Most Popular Stocks Among Hedge Funds

We’re going to go over the key hedge fund action regarding Herbalife Nutrition Ltd. (NYSE:HLF).

How are hedge funds trading Herbalife Nutrition Ltd. (NYSE:HLF)?

At the end of the fourth quarter, a total of 29 of the hedge funds tracked by Insider Monkey were bullish on this stock, a change of -24% from one quarter earlier. Below, you can check out the change in hedge fund sentiment towards HLF over the last 14 quarters. So, let’s examine which hedge funds were among the top holders of the stock and which hedge funds were making big moves.


Among these funds, Icahn Capital LP held the most valuable stake in Herbalife Nutrition Ltd. (NYSE:HLF), which was worth $2076.7 million at the end of the third quarter. On the second spot was Renaissance Technologies which amassed $483.4 million worth of shares. Moreover, D E Shaw, Deccan Value Advisors, and Route One Investment Company were also bullish on Herbalife Nutrition Ltd. (NYSE:HLF), allocating a large percentage of their portfolios to this stock.

Seeing as Herbalife Nutrition Ltd. (NYSE:HLF) has faced bearish sentiment from the entirety of the hedge funds we track, it’s easy to see that there lies a certain “tier” of funds that slashed their positions entirely by the end of the third quarter.

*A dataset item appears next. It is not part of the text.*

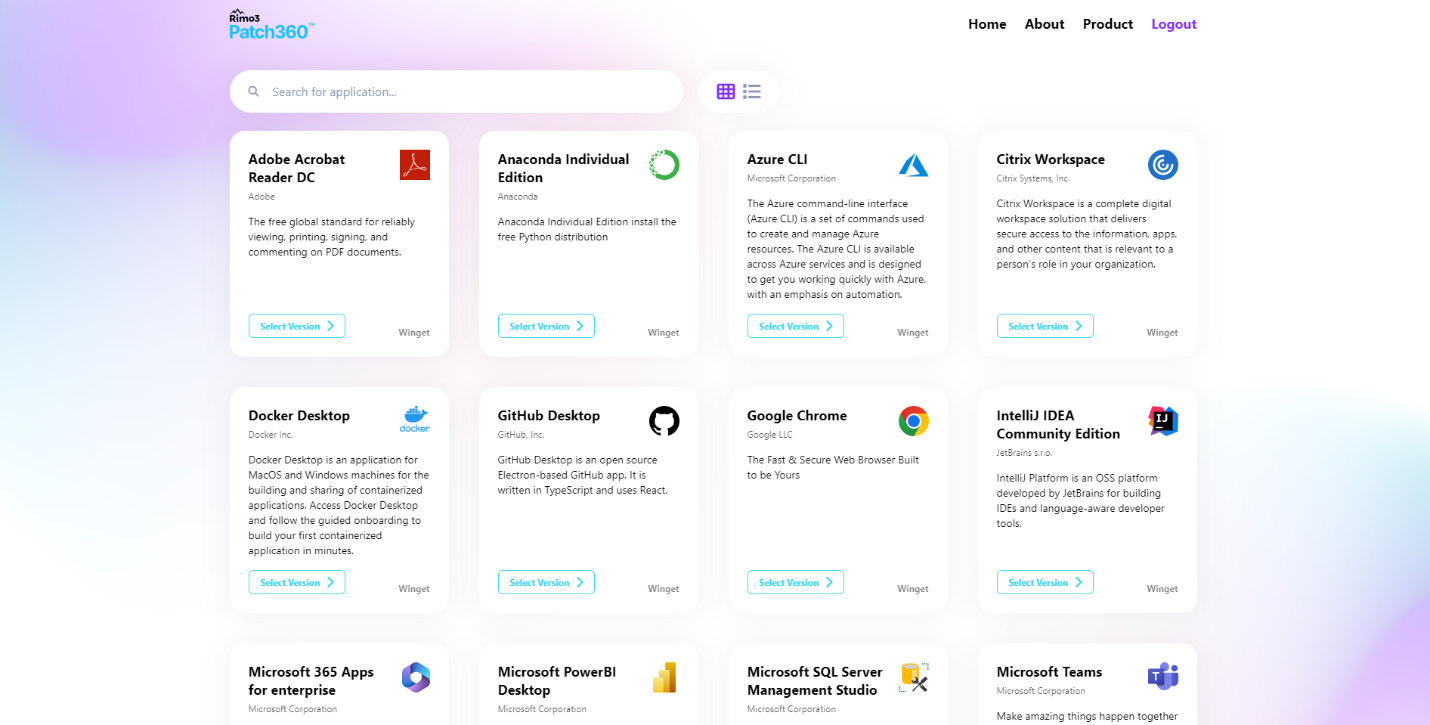Click the IntelliJ IDEA icon
The width and height of the screenshot is (1430, 725).
pyautogui.click(x=1162, y=421)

It’s worth mentioning that Nick Niell’s Arrowgrass Capital Partners said goodbye to the biggest investment of the 700 funds watched by Insider Monkey, comprising about $131.4 million in stock, and George Soros’s Soros Fund Management was right behind this move, as the fund sold off about $24.8 million worth. These bearish behaviors are important to note, as aggregate hedge fund interest dropped by 9 funds by the end of the third quarter.

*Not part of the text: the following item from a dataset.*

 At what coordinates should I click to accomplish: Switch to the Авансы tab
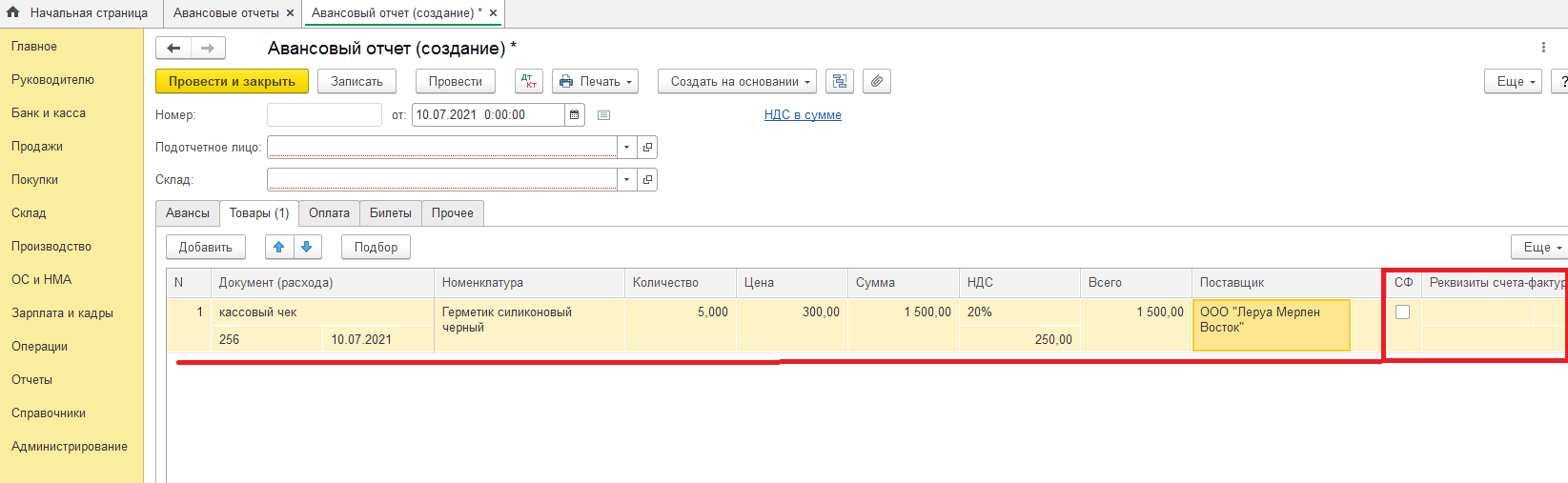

Let’s check out hedge fund activity in other stocks – not necessarily in the same industry as Herbalife Nutrition Ltd. (NYSE:HLF) but similarly valued. We will take a look at Centrais Elétricas Brasileiras S.A. – Eletrobras (NYSE:EBR), Zebra Technologies Corporation (NASDAQ:ZBRA), Westlake Chemical Corporation (NYSE:WLK), and DaVita Inc (NYSE:DVA). This group of stocks’ market values resemble HLF’s market value.

Ticker No of HFs with positions Total Value of HF Positions (x1000) Change in HF Position
EBR 5 10002 1
ZBRA 29 750726 2
WLK 24 312365 5
DVA 39 3001787 -3
Average 24.25 1018720 1.25

View table here if you experience formatting issues.

As you can see these stocks had an average of 24.25 hedge funds with bullish positions and the average amount invested in these stocks was $1019 million. That figure was $4017 million in HLF’s case. DaVita Inc (NYSE:DVA) is the most popular stock in this table. On the other hand Centrais Elétricas Brasileiras S.A. – Eletrobras (NYSE:EBR) is the least popular one with only 5 bullish hedge fund positions. Herbalife Nutrition Ltd. (NYSE:HLF) is not the most popular stock in this group but hedge fund interest is still above average. This is a slightly positive signal but we’d rather spend our time researching stocks that hedge funds are piling on. Our calculations showed that top 15 most popular stocks among hedge funds returned 21.3% through April 8th and outperformed the S&P 500 ETF (SPY) by more than 5 percentage points. Unfortunately HLF wasn’t in this group. Hedge funds that bet on HLF were disappointed as the stock lost 7.8% and underperformed the market. If you are interested in investing in large cap stocks, you should check out the top 15 hedge fund stocks as 12 of these outperformed the market.